L’OFNAC pointe neuf personnalités clés pour défaut de déclaration de patrimoine au Sénégal

L’Exécutif concentre la majorité de ces retards, avec sept postes répertoriés au sein du Palais présidentiel ou des agences et commissions sous tutelle.
Dans le cadre de la publication de son répertoire provisoire, arrêté au 31 juillet 2026, l’Office national de lutte contre la corruption (OFNAC) a dressé un bilan précis des manquements à l’obligation de déclaration de patrimoine au sommet de l’État. Parmi les fonctions assujetties, neuf postes rattachés à la présidence de la République et à l’Assemblée nationale figurent dans le registre des défaillants au Sénégal.

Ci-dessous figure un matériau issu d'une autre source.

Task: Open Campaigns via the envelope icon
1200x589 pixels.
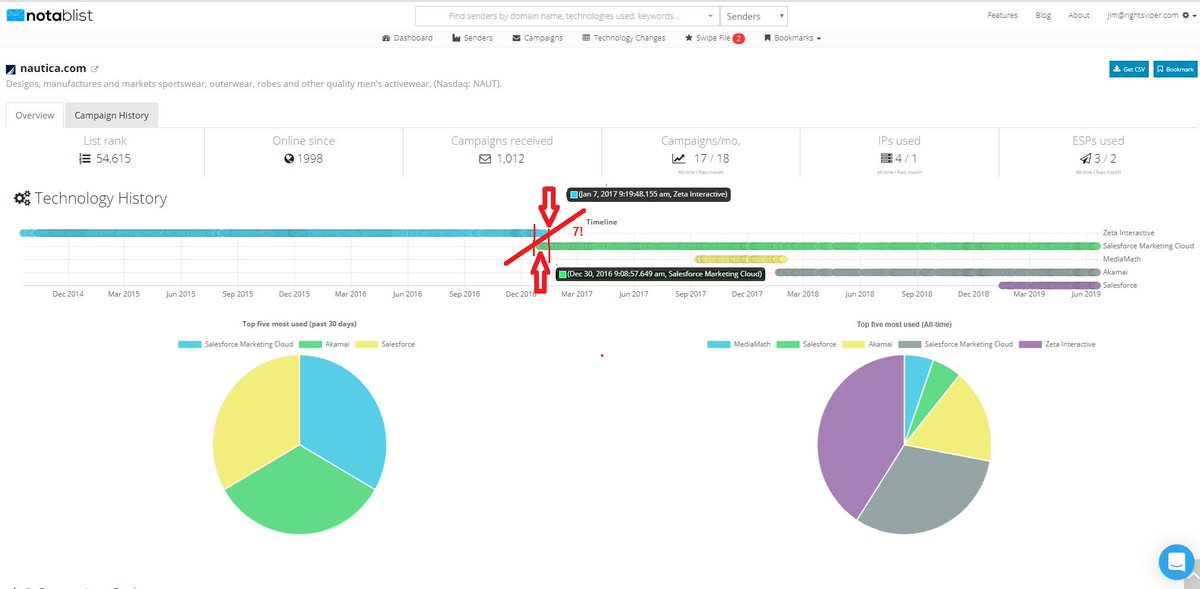Action: coord(516,36)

L’Exécutif est particulièrement concerné par ces retards, avec sept fonctions identifiées au sein du Palais présidentiel ou des agences et commissions sous sa tutelle. Au niveau du Cabinet et des fonctions ministérielles directes, le défaut de conformité touche le représentant personnel du chef de l’État auprès de l’Organisation internationale de la Francophonie (OIF), l’Envoyé spécial du président de la République, ainsi que le directeur du Service du protocole présidentiel. S’y ajoutent des fonctions de gestion administrative et financière au sein d’organismes stratégiques et d’autorités de régulation rattachés à la Présidence : le directeur administratif et financier de la Commission de protection des données personnelles (CDP), le responsable administratif et financier du Comité national de l’Initiative pour la transparence dans les industries extractives (CN-ITIE), la directrice des services d’appui et des finances de l’Autorité de régulation des télécommunications et des postes (ARTP), ainsi que le directeur général adjoint de l’Agence de promotion des investissements et des grands travaux (APIX-SA), pour le secteur parapublic.

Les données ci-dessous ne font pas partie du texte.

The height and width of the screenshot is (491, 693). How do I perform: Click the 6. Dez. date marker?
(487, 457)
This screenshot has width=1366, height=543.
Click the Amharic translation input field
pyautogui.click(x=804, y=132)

Du côté du Pouvoir législatif, l’OFNAC a pointé deux situations liées à de hautes responsabilités au sein du Bureau de l’Assemblée nationale : la huitième vice-présidente de l’institution, ainsi que l’ancien troisième vice-président de l’Assemblée nationale, au titre de l’exercice de son mandat. Sur ce dernier cas, l’organe de contrôle apporte une nuance importante : bien que l’intéressé ne soit plus assujetti aujourd’hui, sa fonction ayant pris fin, aucun dépôt n’a été effectué pendant toute la durée de son mandat.
L’OFNAC tient toutefois à souligner un point de conformité majeur au sommet de l’appareil d’État : l’ensemble des membres du gouvernement en exercice s’est totalement plié à l’exercice. Aucun ministre n’a quitté ses fonctions ni dépassé le délai réglementaire sans s’être acquitté de sa déclaration de patrimoine, la mention « Néant » figurant à ce titre dans cette catégorie du rapport.